Tessa Carman was having a conversation with Paul Kingsnorth last year, on “Following Christ in the Machine Age.” This is an overarching theme of Kingsnorth’s thinking and writing. Their conversation was leisurely and ranged over many topics, everything from books they have been reading, to Kingsnorth’s conversion, to Hollywood, to being “cancelled.” Kingsnorth lives on a “smallholding” in Ireland, so naturally the conversation turned to how we humans treat the land. I liked the point that Carman brings up, about how farmers traditionally have not been sentimental about nature, but because they “have to do” the work of caring for the land day in and day out, they develop an intimate relationship with it:
“Christians were not untouched by modernity. Especially when there’s more uprootedness — I suspect it’s easier to treat things like machines if you are used to living amongst machines. And if you’re used to taking care of a piece of land, where you have to treat it as a living thing in some sense, even if you don’t think of it as a living thing, that’s just what you have to do, because there’s a living relationship amongst the animals and the land and the people. You see that and live that, and you see the reality of it— the cycle of life and death, how manure brings life.

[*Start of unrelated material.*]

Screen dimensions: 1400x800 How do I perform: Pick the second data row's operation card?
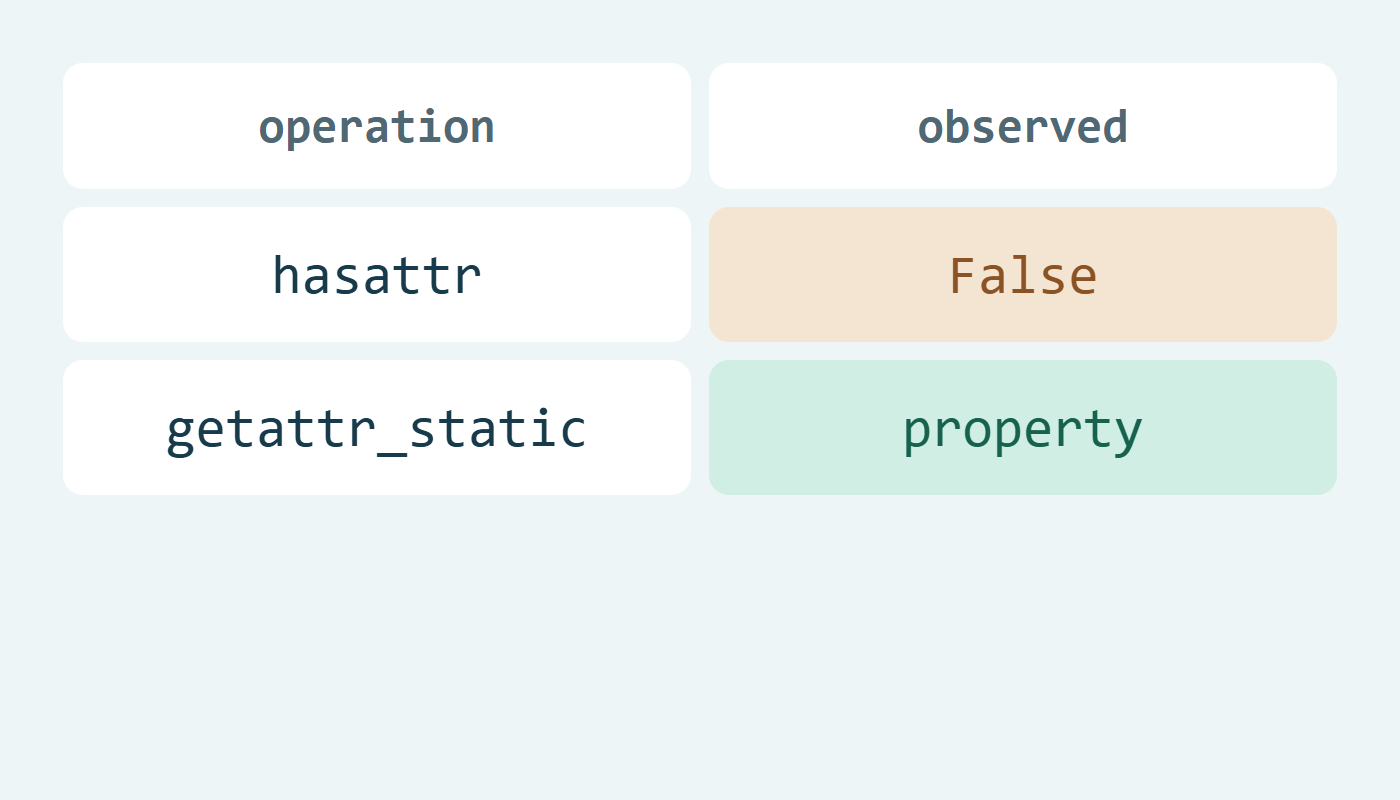tap(377, 428)
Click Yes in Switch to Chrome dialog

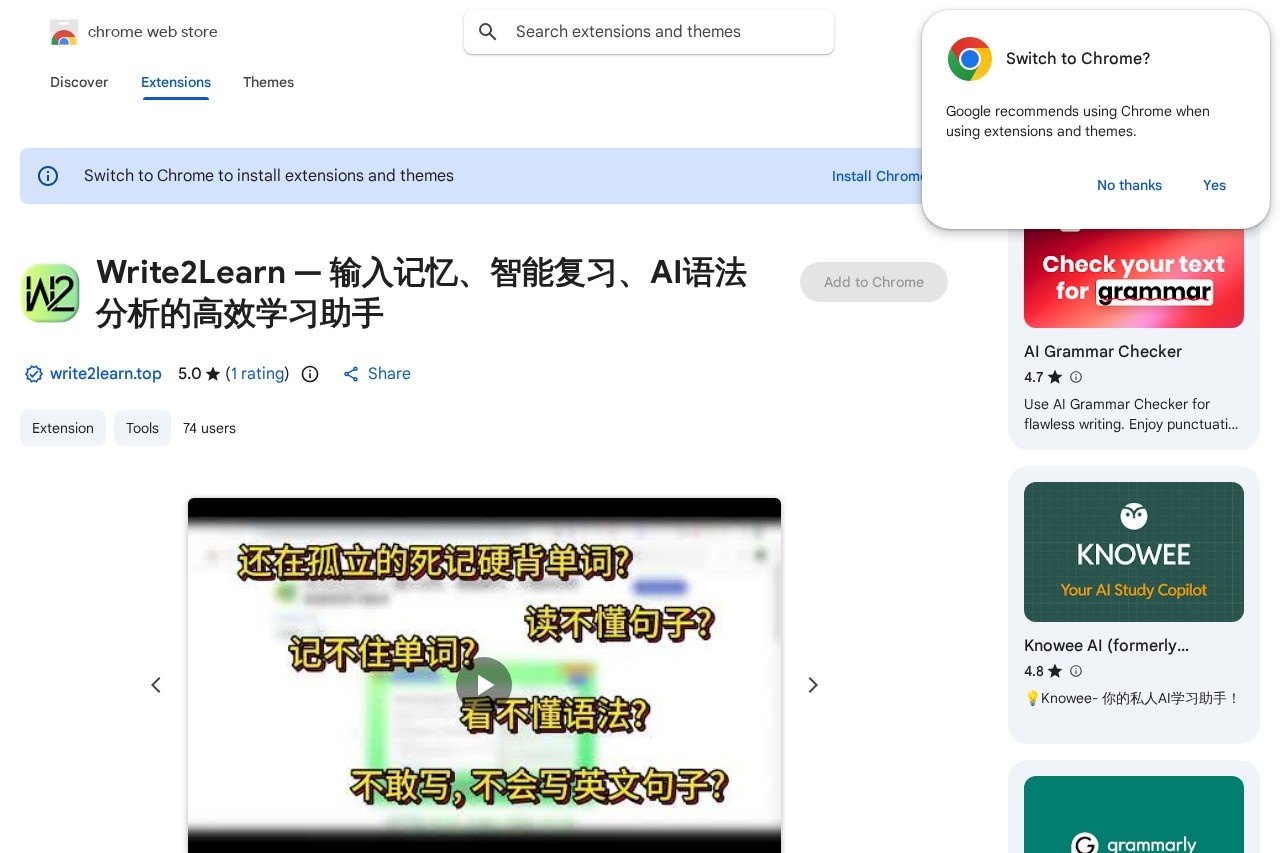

“If you’re in the city, you can have your image of how the natural world is instead of the reality. And there’s the danger of sentimentality, when we have disconnected ourselves from the land such that we think we can decide what’s good for the land without even knowing it, without knowing the people, let alone this specific piece of land, these animals and these plants.”

“Theology means the word about God. Theology is therefore ALL or nothing. The whole of nature and the super-nature and the subternature IS ALL theology; all man and every part of him is theology; every meadow and every flower is theology; Sirius and the Milky Way, nebulae and meteors are theology; the history of the planet and the history of the people, the history of radioactivity and the history of every butterfly, and of every grain of sand, and of every drop of water, and of every ray of light are theology.









The most surprising thing close to home was a Monarch butterfly in Pippin’s garden, seemingly having wandered way off course; they are never seen in this part of the country, and this is the wrong time of year, as well. It was fluttering among the extravagant dahlia flowers, and we encouraged it to light on a white one, or any color more complementary. But it preferred the red one.